これに先だって、新潟国体で来新された皇太子殿下が堀に浮かべられたフネをご覧になって市長に尋ねられたところ、「日比野克彦さんの作品です」、「あのヒビノさん?」、「そうです、あのヒビノさんです」という会話が繰り広げられたとか。これは寸劇の前の篠田市長のスピーチで聞いたよ。
右2つは、中央区・柳都大橋下流で行われた北澤潤「浮島プロジェクト」の跡。このプロジェクト期間中は見てないのだけど、橋の下流に台船を“浮島”として繋留し、そこで土や藁の家を作り、灯台をしつらえ、畑まで作って1ヶ月半暮らすプロジェクト。期間が終わった後はやすらぎ堤に浮島で使われたベンチとむしろとわらじが残された。このベンチに腰掛けて、浮島での写真日記が閲覧できるようになっていた。なんか、しものおかみさんがたが足繁く集って食材や料理を差し入れたり、パーティがあったり、濃いぃ交流があったみたい。
あともう1つ、鈴木勲「新潟‐水の旅」というプロジェクトが行われていた。
ご老人が使っている電動カートってあるでしょ。あれの後ろに小さな水力発電機&風力発電機をくっつけて新潟市全土を旅するプロジェクト。どんな細い用水路でも水のあるところに発電機を設置して電気を溜めては、電動カートとパソコン、携帯を充電しつつ1ヶ月あまりの旅。電池が切れれば自力でカートを押し、時には野宿、その様子は鈴木さんのブログで伝え続けられた。09年7~8月のログをどうぞ。読みごたえがあってばか面白い(=BEN)です。

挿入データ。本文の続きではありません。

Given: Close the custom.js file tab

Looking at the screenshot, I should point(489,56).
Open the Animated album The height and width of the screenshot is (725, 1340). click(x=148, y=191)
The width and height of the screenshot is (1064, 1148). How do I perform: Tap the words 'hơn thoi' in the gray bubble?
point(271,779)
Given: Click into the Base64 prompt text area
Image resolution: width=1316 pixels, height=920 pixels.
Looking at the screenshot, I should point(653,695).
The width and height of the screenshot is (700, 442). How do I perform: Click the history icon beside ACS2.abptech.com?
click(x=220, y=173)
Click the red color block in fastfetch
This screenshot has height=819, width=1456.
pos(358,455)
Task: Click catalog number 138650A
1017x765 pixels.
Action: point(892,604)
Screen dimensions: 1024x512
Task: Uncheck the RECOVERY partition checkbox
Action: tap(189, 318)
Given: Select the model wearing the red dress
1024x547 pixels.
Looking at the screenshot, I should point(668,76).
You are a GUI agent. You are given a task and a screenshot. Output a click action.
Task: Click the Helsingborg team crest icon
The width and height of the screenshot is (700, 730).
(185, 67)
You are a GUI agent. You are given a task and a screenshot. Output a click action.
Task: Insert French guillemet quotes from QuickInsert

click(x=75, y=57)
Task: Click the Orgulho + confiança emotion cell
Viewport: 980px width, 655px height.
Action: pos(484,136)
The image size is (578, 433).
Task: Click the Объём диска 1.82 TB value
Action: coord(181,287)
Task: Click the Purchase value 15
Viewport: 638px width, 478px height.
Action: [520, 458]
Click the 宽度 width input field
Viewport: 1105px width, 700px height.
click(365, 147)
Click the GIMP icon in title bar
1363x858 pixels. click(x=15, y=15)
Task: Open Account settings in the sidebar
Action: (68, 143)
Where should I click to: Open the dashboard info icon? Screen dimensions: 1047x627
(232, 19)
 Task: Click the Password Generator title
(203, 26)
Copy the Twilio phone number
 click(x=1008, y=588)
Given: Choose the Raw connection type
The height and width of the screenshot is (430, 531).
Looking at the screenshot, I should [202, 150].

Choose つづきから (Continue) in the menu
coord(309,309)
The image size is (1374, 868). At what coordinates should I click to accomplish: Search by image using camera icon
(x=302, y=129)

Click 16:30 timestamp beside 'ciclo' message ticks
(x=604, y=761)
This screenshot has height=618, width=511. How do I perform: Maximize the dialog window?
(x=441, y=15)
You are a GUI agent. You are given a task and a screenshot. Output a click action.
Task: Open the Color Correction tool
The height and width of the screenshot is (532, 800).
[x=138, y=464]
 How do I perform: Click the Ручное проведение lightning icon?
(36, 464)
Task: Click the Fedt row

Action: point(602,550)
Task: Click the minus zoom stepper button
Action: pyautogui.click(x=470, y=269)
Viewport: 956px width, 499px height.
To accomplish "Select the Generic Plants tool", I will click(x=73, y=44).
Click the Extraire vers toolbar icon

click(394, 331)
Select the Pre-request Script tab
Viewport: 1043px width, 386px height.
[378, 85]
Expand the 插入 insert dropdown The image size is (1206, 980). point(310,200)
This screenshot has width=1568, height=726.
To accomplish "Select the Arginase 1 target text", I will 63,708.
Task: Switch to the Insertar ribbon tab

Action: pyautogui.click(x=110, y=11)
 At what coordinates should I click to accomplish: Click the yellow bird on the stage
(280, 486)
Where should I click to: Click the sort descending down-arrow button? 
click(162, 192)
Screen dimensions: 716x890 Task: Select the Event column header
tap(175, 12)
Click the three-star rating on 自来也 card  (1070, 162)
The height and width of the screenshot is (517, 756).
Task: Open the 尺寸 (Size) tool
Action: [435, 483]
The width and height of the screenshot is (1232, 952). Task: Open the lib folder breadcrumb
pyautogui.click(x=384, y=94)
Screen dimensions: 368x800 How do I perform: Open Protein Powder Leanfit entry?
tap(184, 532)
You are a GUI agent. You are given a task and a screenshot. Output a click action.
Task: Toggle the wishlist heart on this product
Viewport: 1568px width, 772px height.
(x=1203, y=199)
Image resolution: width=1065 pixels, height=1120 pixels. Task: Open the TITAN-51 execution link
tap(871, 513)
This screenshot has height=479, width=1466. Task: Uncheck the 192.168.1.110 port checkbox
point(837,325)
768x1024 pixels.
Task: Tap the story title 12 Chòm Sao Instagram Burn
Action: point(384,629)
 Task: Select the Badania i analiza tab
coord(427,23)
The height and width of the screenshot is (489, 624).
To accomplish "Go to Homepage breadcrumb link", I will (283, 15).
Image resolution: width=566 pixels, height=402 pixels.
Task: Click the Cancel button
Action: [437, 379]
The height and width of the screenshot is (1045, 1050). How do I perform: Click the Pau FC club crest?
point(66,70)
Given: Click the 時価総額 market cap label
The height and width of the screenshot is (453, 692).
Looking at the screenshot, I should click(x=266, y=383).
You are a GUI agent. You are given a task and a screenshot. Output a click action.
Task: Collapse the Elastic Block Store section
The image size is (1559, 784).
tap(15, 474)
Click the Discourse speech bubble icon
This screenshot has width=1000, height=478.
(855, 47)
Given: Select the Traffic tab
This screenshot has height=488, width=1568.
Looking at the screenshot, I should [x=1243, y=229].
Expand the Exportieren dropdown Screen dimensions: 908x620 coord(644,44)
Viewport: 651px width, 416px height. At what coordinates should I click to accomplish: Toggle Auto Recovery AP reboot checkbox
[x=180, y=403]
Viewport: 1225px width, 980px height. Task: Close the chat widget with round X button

プロジェクトついでに、ウォーターフロントとは関係ないけど、江南区亀田商店街の村木薫「亀田本町通り周辺における土と植物による修景プロジェクト」。シャッター街になりつつある亀田商店街だけど、アーケードや商店の外壁を徐々に木や土で修景していこうという計画。村木さんは大地の芸術祭で松代の商店街も手がけているよね。
写真は諏訪神社。安田瓦の土で焼かれた植木鉢に花キャベツが育てられ、それが亀田本町通り周辺の家々の軒先に飾られているのだ。
亀田は好きでよく行くけど、この先どう変わっていくのか今後とも楽しみだ。